Why that matters for rates
Here’s the key idea:
- The last time rates went up, it was because demand was too strong and inflation got out of control
- This time, inflation pressure is coming more from external shocks (like oil prices), not runaway spending
Because of this, instead of aggressively hiking again, the bar for raising rates is now very high, so unless something unexpected happens, the most likely scenarios are:
- Rates stay where they are
- They eventually come down
What could actually trigger a rate cut?
A few things could push the Bank to ease:
- Slower economic growth
- Weakening job market (especially if AI disruption ramps up)

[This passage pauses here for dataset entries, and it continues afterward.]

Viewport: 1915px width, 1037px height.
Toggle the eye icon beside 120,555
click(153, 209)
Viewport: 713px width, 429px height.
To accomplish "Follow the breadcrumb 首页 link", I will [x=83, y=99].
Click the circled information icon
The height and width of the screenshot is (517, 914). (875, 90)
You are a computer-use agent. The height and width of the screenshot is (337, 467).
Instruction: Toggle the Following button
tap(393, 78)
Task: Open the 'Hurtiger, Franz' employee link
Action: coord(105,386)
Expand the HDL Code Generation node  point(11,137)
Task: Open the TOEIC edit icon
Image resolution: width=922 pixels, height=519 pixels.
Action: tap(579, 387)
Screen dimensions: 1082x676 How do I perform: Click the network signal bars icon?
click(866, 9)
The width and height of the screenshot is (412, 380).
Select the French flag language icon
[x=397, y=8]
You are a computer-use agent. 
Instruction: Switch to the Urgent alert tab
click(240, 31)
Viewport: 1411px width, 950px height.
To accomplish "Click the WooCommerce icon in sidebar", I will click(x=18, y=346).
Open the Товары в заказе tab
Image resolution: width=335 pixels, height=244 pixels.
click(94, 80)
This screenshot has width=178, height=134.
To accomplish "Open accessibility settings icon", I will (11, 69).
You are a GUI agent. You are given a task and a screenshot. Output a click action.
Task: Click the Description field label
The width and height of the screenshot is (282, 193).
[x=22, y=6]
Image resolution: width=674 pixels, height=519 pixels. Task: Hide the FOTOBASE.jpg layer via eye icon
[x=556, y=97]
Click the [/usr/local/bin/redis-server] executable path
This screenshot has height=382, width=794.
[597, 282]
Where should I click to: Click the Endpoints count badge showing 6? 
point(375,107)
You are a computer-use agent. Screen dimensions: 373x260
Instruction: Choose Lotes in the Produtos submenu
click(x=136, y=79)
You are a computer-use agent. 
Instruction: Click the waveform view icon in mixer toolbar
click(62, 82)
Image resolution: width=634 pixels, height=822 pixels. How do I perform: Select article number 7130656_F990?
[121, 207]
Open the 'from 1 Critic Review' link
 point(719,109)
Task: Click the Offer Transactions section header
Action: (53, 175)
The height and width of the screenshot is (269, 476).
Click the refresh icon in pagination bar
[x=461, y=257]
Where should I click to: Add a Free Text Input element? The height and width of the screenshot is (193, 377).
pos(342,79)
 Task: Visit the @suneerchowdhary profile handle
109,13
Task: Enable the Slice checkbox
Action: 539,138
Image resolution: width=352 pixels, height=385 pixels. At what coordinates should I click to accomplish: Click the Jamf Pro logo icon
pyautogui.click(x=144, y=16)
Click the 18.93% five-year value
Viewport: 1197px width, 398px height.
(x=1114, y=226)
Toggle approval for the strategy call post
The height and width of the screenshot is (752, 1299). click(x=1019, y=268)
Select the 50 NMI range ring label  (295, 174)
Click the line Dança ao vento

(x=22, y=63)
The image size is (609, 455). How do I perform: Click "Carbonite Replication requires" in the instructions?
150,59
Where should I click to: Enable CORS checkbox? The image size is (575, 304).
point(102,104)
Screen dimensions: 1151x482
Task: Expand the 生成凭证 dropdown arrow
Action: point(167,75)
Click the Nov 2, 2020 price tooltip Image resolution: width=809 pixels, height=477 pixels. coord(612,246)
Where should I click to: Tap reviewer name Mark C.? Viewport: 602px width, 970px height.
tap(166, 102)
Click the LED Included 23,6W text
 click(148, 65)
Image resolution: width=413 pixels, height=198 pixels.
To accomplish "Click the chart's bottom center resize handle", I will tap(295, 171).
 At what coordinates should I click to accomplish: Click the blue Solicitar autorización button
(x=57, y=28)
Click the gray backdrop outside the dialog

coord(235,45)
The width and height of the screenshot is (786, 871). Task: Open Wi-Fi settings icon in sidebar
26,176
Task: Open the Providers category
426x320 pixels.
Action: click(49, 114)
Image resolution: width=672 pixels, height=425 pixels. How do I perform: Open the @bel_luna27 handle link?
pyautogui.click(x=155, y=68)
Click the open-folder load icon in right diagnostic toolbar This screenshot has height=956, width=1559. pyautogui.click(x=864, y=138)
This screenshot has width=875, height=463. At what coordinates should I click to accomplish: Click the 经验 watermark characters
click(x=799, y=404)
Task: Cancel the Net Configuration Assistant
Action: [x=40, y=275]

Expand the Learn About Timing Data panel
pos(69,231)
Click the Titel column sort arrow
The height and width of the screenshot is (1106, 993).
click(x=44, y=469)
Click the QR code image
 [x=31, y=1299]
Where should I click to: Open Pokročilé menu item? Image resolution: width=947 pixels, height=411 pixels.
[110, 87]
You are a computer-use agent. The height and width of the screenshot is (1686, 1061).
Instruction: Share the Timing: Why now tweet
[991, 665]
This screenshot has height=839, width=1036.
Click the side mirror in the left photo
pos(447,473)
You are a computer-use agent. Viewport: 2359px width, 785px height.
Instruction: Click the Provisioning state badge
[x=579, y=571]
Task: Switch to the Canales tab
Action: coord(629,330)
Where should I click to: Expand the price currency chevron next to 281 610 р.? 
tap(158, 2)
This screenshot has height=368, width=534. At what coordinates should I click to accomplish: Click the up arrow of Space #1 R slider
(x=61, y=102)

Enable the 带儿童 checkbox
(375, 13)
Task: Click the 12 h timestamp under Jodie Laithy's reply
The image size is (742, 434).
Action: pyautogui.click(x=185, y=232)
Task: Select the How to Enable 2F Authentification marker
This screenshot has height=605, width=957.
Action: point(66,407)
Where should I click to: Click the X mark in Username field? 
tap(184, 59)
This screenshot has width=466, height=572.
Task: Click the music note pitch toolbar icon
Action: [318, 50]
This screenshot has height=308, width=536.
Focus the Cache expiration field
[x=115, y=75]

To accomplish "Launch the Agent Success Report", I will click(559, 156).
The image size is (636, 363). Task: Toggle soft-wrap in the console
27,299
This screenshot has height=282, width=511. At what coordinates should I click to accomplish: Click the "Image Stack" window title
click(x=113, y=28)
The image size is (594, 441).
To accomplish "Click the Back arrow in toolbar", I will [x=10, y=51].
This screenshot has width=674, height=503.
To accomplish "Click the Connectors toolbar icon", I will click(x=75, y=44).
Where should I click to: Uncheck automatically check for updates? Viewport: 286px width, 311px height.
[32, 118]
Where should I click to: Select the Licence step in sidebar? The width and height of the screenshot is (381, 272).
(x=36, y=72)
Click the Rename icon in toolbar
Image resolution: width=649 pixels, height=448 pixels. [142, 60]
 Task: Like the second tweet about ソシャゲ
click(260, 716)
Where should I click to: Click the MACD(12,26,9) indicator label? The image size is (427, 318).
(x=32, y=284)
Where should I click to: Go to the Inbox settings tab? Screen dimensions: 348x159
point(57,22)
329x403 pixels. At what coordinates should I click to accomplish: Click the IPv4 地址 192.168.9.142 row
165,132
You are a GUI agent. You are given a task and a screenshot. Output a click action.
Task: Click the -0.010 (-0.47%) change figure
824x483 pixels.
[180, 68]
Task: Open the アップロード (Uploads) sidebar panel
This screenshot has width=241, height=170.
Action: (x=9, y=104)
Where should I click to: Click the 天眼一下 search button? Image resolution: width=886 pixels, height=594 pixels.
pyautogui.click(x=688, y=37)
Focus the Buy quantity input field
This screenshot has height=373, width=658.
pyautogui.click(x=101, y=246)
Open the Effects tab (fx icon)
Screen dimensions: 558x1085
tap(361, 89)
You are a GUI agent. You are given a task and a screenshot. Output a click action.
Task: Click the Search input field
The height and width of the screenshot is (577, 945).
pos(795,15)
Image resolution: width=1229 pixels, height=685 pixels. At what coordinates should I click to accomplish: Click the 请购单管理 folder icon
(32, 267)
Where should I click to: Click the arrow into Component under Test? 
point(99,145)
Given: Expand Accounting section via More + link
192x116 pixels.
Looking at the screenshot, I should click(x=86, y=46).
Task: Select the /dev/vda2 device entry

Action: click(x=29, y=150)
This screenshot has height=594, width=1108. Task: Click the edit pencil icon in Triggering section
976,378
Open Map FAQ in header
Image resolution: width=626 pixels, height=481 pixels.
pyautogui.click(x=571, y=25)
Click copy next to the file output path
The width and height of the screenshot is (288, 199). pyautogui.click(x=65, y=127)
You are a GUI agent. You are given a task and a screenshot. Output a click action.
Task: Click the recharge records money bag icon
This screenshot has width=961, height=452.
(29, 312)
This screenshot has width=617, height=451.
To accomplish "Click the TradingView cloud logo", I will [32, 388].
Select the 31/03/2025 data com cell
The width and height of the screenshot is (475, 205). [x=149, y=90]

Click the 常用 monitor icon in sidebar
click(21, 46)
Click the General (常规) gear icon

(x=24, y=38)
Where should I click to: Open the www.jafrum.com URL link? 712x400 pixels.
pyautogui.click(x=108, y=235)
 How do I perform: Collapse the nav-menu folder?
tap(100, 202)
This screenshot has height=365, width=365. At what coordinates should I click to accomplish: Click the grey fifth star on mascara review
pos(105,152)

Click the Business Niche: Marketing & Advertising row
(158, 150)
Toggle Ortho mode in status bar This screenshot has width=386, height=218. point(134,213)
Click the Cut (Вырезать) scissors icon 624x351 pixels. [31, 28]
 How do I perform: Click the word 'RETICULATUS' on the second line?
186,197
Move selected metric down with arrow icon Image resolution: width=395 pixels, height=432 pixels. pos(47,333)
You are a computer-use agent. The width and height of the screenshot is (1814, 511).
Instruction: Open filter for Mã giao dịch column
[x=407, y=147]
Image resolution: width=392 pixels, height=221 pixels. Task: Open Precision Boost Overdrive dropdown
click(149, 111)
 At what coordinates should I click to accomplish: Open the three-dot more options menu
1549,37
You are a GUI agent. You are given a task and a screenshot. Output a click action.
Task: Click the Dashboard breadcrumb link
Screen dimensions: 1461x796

- Consumers pulling back due to higher costs
- Housing staying soft longer than expected
On the flip side, the main thing that could delay cuts is oil. If the conflict in the Middle East keeps energy prices high for months, that could keep inflation sticky.
Quiet strength you might not be noticing
There are a few under-the-radar reasons Canada is holding up better than people expected:
1. The Canadian dollar is stable
Strong investment flows into Canada (especially pensions and resources) are helping support it.
2. The job market isn’t collapsing
Even though hiring isn’t booming, immigration slowing down has kept unemployment from spiking.
3. Oil is a double-edged sword
Higher gas prices hurt consumers in places like Ontario but boost provinces like Alberta and increase government revenue.
What’s happening with housing?
The reality is that in bigger provinces, such as Ontario:
- Prices are still soft
- Sales are slow
- Condo inventory is high (especially in the GTA)
Burleton’s take is that we’re likely:
- Near the bottom phase of this cycle
- Heading into stabilization over the next 1–2 years
- Then gradual recovery after that
Essentially a slow upward grind.
Also interesting:
The next wave of demand probably won’t be investors, it’ll be:
- First-time buyers
- Move-up buyers
- People who’ve been waiting on the sidelines
What Do The Other Banks Say?
According to TD, If you’re a homeowner or buyer:
- The rate hiking cycle is very likely done
- The next meaningful move is probably downward
- But timing is still uncertain
So right now we’re in this weird middle zone where:
- Fixed rates are already pricing in some future cuts
- Variable rates are waiting for the Bank to actually move
What other banks say, however, tell a different story:

Scotia, National Bank, and RBC all anticipate rate hikes by the beginning of 2027. This clearly shows a divide in the sentiment of which direction variable rates could end up. Keep in mind that these forecasts are always updating based on economic factors, so they could very well change as soon as next week.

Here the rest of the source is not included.